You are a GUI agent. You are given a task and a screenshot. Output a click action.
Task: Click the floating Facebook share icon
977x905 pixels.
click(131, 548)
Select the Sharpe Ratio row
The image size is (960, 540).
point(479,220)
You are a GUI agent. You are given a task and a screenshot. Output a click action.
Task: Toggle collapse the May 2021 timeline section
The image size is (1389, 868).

◇ ◇ ◇ ◇ ◇ ◇ ◇

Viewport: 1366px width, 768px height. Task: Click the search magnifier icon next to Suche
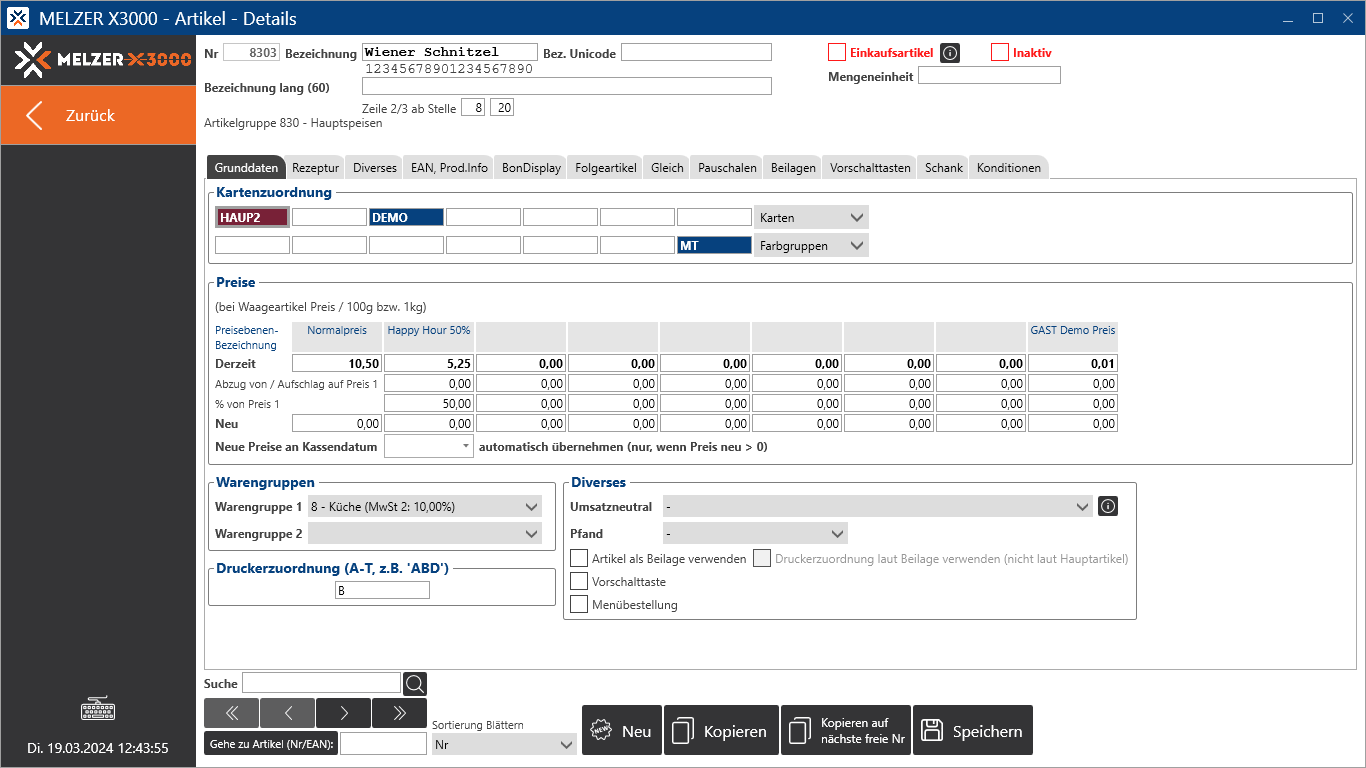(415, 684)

◇ ◇ ◇ ◇ ◇ ◇ ◇

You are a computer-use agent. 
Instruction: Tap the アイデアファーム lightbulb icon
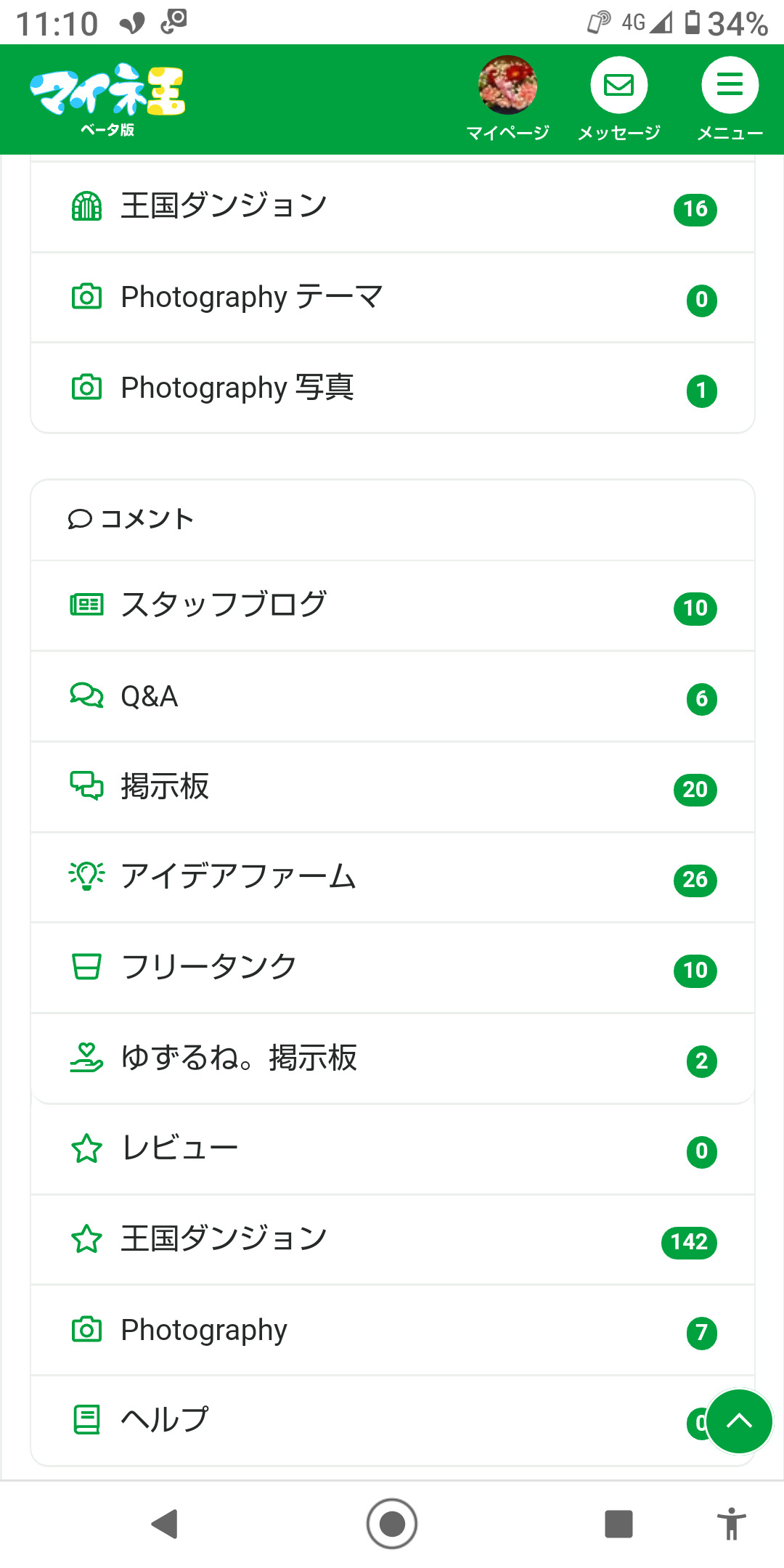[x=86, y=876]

◇ ◇ ◇ ◇ ◇ ◇ ◇

Please, from the entries above, set down exactly the lines from the one containing "Task: Click the floating Facebook share icon" through the one containing "The image size is (1389, 868).", and only those.

Task: Click the floating Facebook share icon
977x905 pixels.
click(131, 548)
Select the Sharpe Ratio row
The image size is (960, 540).
point(479,220)
You are a GUI agent. You are given a task and a screenshot. Output a click action.
Task: Toggle collapse the May 2021 timeline section
The image size is (1389, 868).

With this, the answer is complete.